(Beginning of Exercise materials)
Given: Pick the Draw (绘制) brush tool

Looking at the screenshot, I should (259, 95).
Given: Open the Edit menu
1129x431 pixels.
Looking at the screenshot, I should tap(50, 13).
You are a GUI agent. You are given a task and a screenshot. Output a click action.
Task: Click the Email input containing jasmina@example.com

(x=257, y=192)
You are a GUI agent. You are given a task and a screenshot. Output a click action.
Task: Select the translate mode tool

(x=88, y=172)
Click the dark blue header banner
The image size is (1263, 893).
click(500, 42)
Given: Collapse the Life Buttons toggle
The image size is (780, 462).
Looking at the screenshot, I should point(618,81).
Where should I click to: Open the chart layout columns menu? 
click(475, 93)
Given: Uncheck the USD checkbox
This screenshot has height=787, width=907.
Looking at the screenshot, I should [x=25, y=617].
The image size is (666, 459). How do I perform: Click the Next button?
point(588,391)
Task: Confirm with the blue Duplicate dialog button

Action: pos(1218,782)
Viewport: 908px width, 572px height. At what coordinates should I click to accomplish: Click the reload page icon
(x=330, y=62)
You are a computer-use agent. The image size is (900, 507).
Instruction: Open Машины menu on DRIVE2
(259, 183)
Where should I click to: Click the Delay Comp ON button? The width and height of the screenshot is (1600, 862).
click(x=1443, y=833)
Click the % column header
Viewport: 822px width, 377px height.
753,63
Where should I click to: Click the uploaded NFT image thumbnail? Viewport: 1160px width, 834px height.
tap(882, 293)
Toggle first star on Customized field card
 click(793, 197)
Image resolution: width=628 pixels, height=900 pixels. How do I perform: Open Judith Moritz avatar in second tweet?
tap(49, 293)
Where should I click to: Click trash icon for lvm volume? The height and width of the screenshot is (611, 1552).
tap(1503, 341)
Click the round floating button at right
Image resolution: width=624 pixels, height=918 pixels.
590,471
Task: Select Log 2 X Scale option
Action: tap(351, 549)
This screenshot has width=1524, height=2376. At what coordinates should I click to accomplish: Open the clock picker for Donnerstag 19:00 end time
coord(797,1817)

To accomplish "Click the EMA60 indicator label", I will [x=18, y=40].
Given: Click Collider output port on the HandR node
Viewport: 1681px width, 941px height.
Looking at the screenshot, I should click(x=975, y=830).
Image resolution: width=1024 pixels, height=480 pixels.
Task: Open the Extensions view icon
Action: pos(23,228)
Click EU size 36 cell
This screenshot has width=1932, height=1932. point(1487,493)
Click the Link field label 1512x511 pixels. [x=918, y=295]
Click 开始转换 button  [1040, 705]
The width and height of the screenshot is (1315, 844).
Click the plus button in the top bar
(End of Exercise materials)
• _About this exercise_: Begin with the line that contains "Click the round floating button at right" and quote each line after it exactly, stopping after the last line of the data.

• _Result for this exercise_:
Click the round floating button at right
Image resolution: width=624 pixels, height=918 pixels.
590,471
Task: Select Log 2 X Scale option
Action: tap(351, 549)
This screenshot has width=1524, height=2376. At what coordinates should I click to accomplish: Open the clock picker for Donnerstag 19:00 end time
coord(797,1817)

To accomplish "Click the EMA60 indicator label", I will [x=18, y=40].
Given: Click Collider output port on the HandR node
Viewport: 1681px width, 941px height.
Looking at the screenshot, I should click(x=975, y=830).
Image resolution: width=1024 pixels, height=480 pixels.
Task: Open the Extensions view icon
Action: pos(23,228)
Click EU size 36 cell
This screenshot has width=1932, height=1932. point(1487,493)
Click the Link field label 1512x511 pixels. [x=918, y=295]
Click 开始转换 button  [1040, 705]
The width and height of the screenshot is (1315, 844).
Click the plus button in the top bar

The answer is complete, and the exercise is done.